Altmeister Peter Müller segelt zu Bronze

Von den Zentralschweizer Akteuren konnten sich die Zuger Teams am besten in Szene setzen. Im 24 Boote umfassenden Feld platzierten sich Team Oldani und die Crew Ansgar Adamczyk in den Top 7 und unterstrichen damit, dass die Aufbauarbeit beim Yachtclub Zug Früchte trägt und man mittlerweile auf mehrere Topteams zurückgreifen kann. Das hat sich ja auch in den Resultaten der 2. Klubliga gezeigt, wo Zug mit dem Aufstieg liebäugeln darf. Einige Luzerner Crews, die erst kürzlich von der Platu-Klasse auf die J70 gewechselt haben, müssen noch um den Anschluss kämpfen.

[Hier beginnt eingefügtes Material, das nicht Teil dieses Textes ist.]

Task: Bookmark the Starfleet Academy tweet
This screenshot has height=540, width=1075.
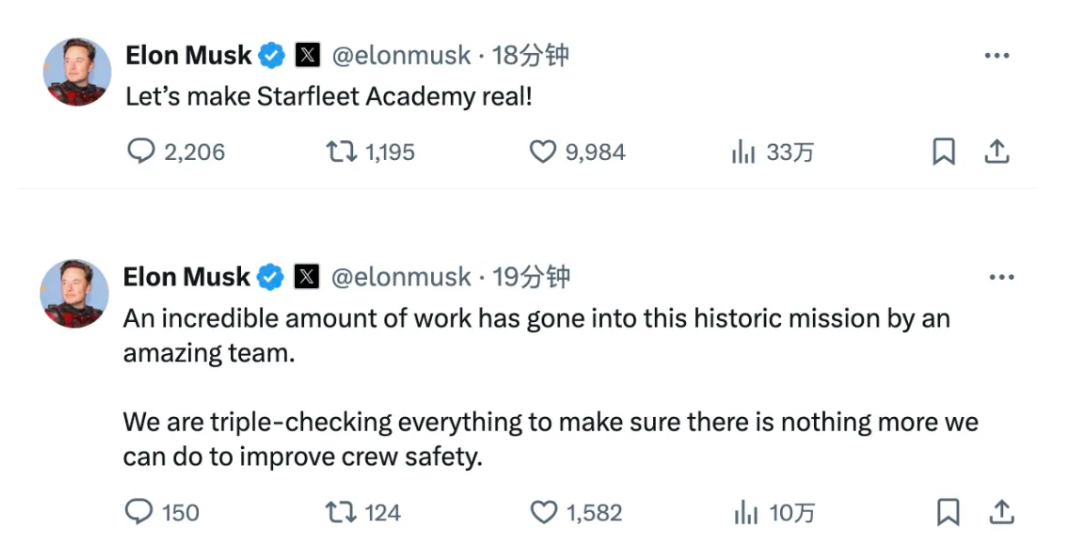Action: coord(944,152)
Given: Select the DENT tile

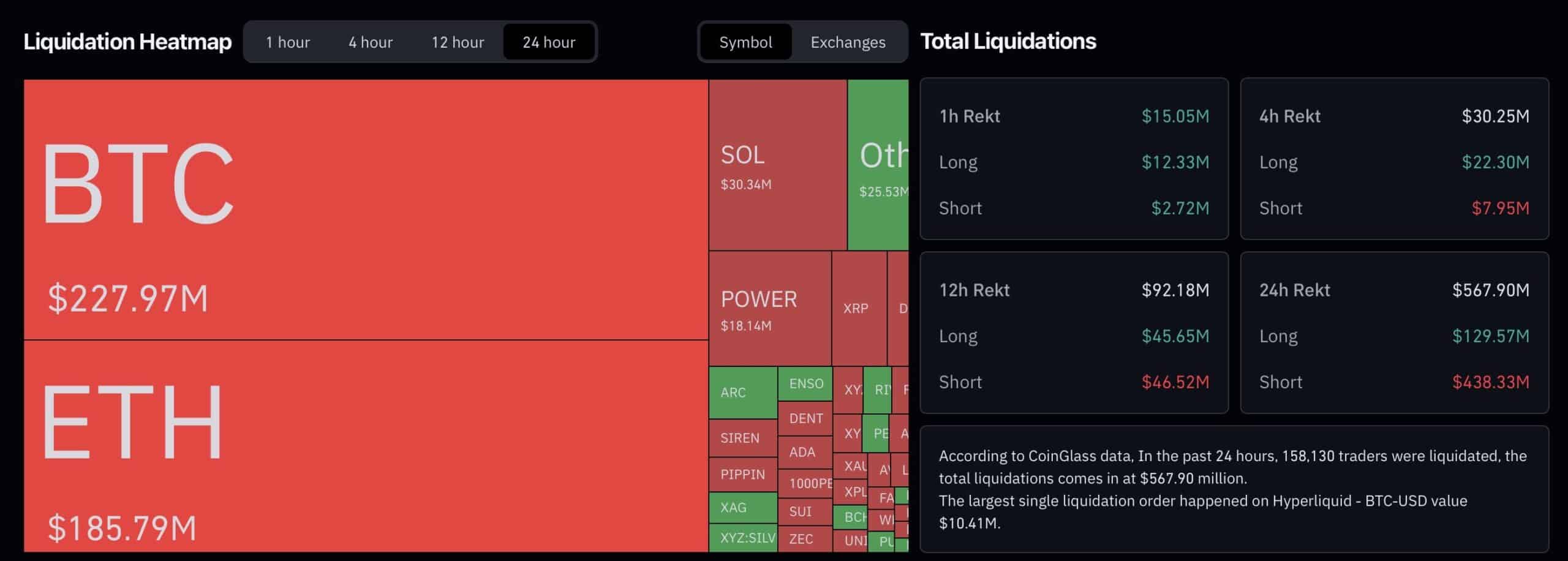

Das beste Luzerner Team mit David Erismann am Steuer ist auf Platz 13 zu finden.

Die Yngling-Klasse ist oft für grosse Regatten in Brunnen zu Gast. 2013 wurde da sogar die Weltmeisterschaft ausgetragen und just zum 50. Geburtstag des Bootes konnte hier wieder eine Yngling Schweizer Meisterschaft stattfinden. 17 Teams waren am Start, nur eine Crew aus der Zentralschweiz, nämlich Peter Müller aus Zug mit Roman Burkard und Andreas Eggimann. Dank konstanter Leistungen in allen Wettfahrten konnten sie am Schlusstag noch auf Platz drei vorstossen. Der 72-jährige Peter Müller hat mit dem Gewinn der Bronze-Medaille gezeigt, dass er immer noch topfit ist und auf einem hohen Niveau segelt. Ans Aufhören denkt er noch lange nicht, auch nicht mit der Yngling-Jacht. Ob das wohl damit zu tun hat, dass Yngling auf Deutsch «Jüngling» heisst?

Mit der «Windweek Challenge Night» gibt es wieder eine Nachtregatta in der Zentralschweiz. Der Event gehört zur Serie des Vierwaldstättersee Cups. Bei Dauerregen und ungewohnt tiefen Temperaturen starteten am Samstagabend 20 Jachten vor Brunnen, um nach Stansstad und zurück zu segeln. Immerhin gab es die ganze Nacht etwas Wind, sodass auch die letzten Teams bereits am Morgen zurück waren. Die Quant28 von Andreas Zimmerli (Segelclub Uri) kehrte nach knapp sieben Stunden als Erste zurück. Schnellste Kreuzerjacht nach berechneter Zeit war die 40-jährige Granada31 von Simon Spiller aus Stansstad.